WATER RESOURCES RESEARCH, cilt.44, 2008 (SCI İndekslerine Giren Dergi) identifier identifier

  • Cilt numarası: 44 Konu: 9
  • Basım Tarihi: 2008
  • Doi Numarası: 10.1029/2007wr006716
  • Dergi Adı: WATER RESOURCES RESEARCH

Özet

Distributed hydrological models have the potential to provide improved streamflow forecasts along the entire channel network, while also simulating the spatial dynamics of evapotranspiration, soil moisture content, water quality, soil erosion, and land use change impacts. However, they are perceived as being difficult to parameterize and evaluate, thus translating into significant predictive uncertainty in the model results. Although a priori parameter estimates derived from observable watershed characteristics can help to minimize obstacles to model implementation, there exists a need for powerful automated parameter estimation strategies that incorporate diagnostic information regarding the causes of poor model performance. This paper investigates a diagnostic approach to model evaluation that exploits hydrological context and theory to aid in the detection and resolution of watershed model inadequacies, through consideration of three of the four major behavioral functions of any watershed system; overall water balance, vertical redistribution, and temporal redistribution (spatial redistribution was not addressed).
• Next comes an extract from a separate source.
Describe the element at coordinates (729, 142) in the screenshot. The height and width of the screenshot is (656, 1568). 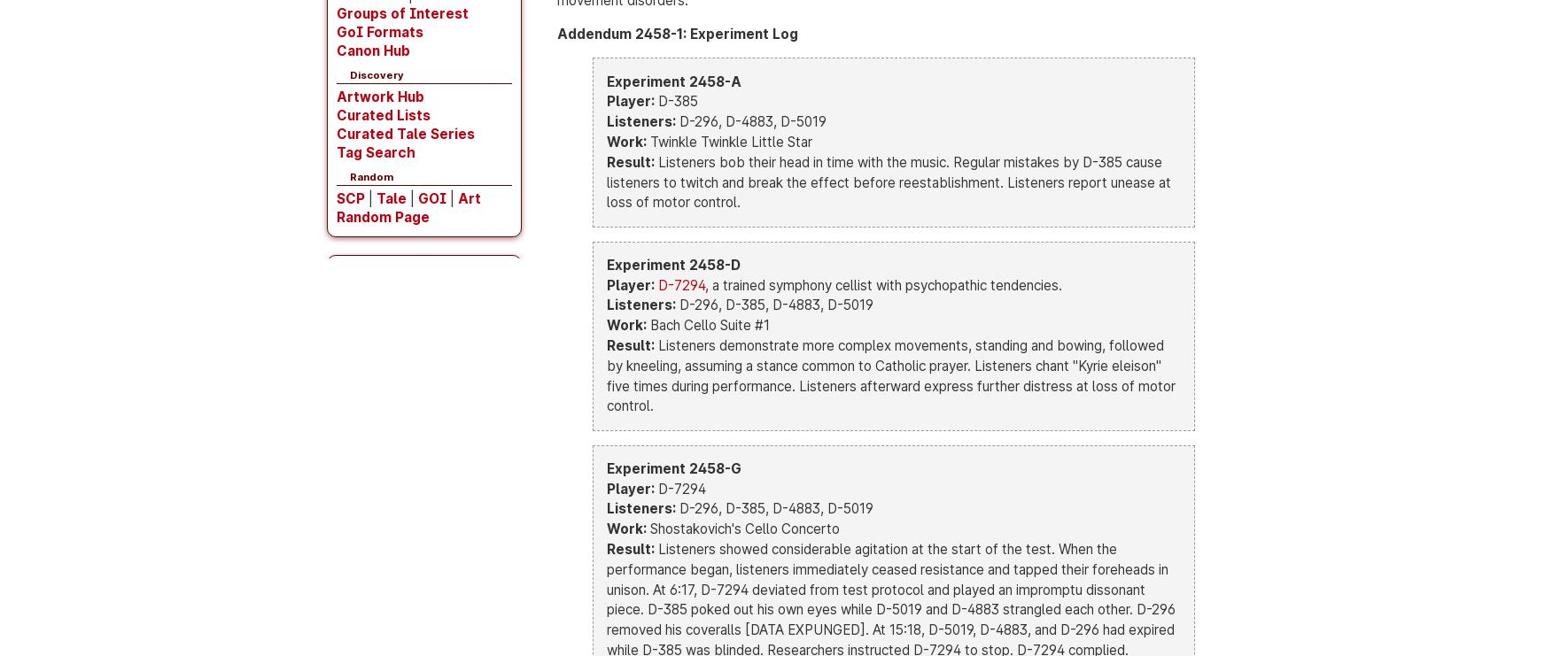
I see `'Twinkle Twinkle Little Star'` at that location.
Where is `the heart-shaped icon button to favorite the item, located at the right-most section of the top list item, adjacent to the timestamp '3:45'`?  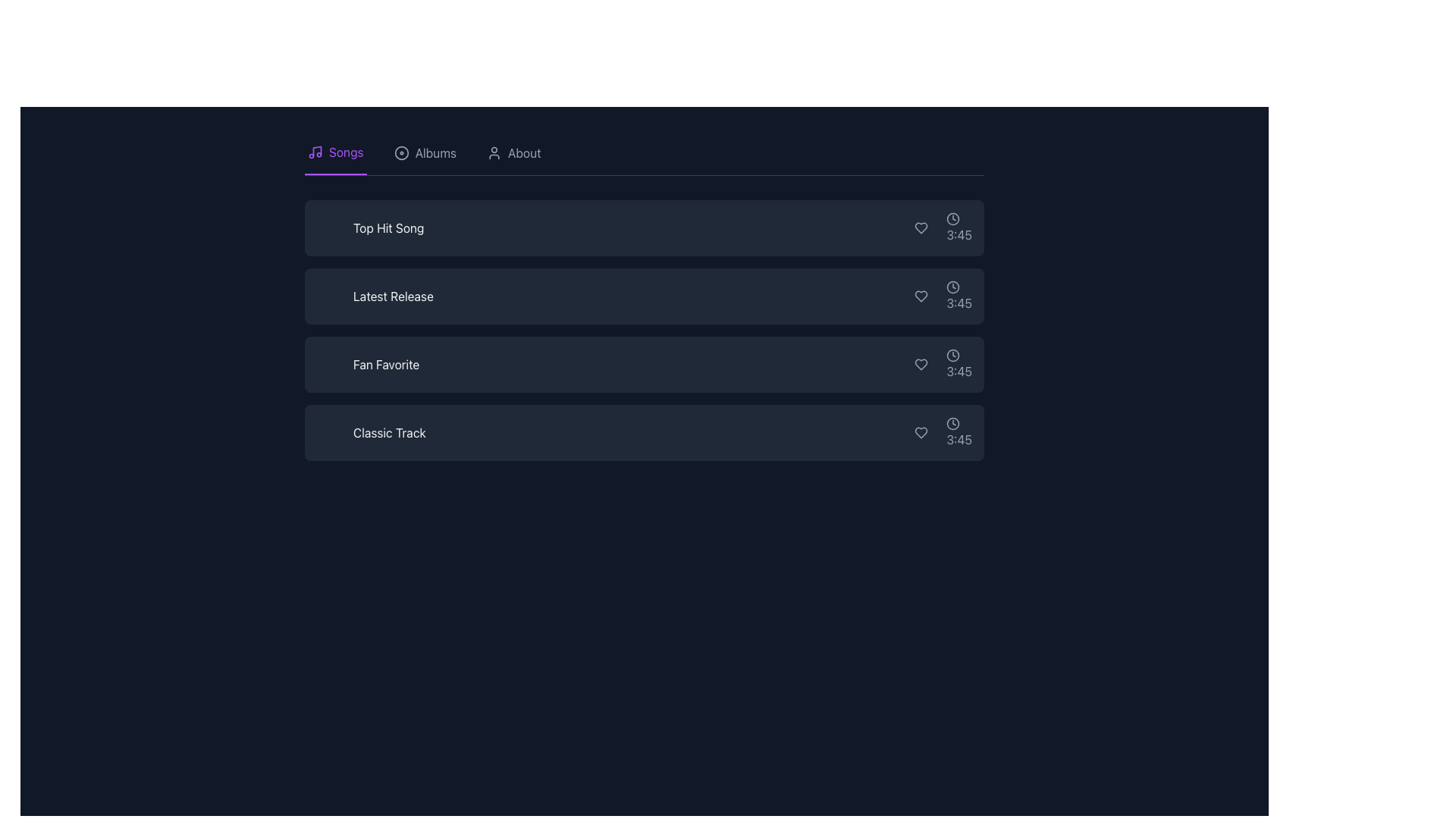
the heart-shaped icon button to favorite the item, located at the right-most section of the top list item, adjacent to the timestamp '3:45' is located at coordinates (921, 228).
Instead of using classical statistical measures (such as mean squared error), we use multiple hydrologically relevant "signature measures'' to quantify the performance of the model at the watershed outlet in ways that correspond to the functions mentioned above and therefore help to guide model improvements in a meaningful way. We apply the approach to the Hydrology Laboratory Distributed Hydrologic Model (HL-DHM) of the National Weather Service and show that diagnostic evaluation has the potential to provide a powerful and intuitive basis for deriving consistent estimates of the parameters of watershed models.